■ **What the task requires**: In the answer, give only the lines from the one containing "Je m'inscris (80, 2041)" to the end of the listing below, each reproduced word for word.

..............................

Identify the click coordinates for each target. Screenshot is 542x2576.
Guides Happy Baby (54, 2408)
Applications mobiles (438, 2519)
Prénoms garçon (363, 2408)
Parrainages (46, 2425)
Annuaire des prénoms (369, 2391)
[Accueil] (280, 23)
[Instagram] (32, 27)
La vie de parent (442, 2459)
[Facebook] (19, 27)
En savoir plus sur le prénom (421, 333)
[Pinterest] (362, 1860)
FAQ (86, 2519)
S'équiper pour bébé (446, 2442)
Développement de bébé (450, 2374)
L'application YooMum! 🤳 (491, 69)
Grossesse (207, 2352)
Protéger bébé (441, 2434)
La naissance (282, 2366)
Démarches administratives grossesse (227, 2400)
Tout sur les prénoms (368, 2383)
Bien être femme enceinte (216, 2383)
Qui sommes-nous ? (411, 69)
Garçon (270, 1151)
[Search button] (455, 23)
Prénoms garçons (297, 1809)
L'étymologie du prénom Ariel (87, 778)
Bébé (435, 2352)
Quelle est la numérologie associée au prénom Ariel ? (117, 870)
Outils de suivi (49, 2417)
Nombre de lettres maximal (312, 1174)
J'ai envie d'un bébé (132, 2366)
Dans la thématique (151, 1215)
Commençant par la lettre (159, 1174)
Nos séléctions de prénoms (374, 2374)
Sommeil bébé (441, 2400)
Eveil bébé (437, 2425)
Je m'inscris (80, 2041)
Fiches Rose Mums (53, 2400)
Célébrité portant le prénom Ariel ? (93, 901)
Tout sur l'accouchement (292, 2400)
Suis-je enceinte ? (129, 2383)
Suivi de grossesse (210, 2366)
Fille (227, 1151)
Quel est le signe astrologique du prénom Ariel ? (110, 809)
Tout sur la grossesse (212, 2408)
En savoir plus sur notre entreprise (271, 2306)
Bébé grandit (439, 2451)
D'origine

..............................

■ **Worked solution**:
Je m'inscris (80, 2041)
Fiches Rose Mums (53, 2400)
Célébrité portant le prénom Ariel ? (93, 901)
Tout sur l'accouchement (292, 2400)
Suis-je enceinte ? (129, 2383)
Suivi de grossesse (210, 2366)
Fille (227, 1151)
Quel est le signe astrologique du prénom Ariel ? (110, 809)
Tout sur la grossesse (212, 2408)
En savoir plus sur notre entreprise (271, 2306)
Bébé grandit (439, 2451)
D'origine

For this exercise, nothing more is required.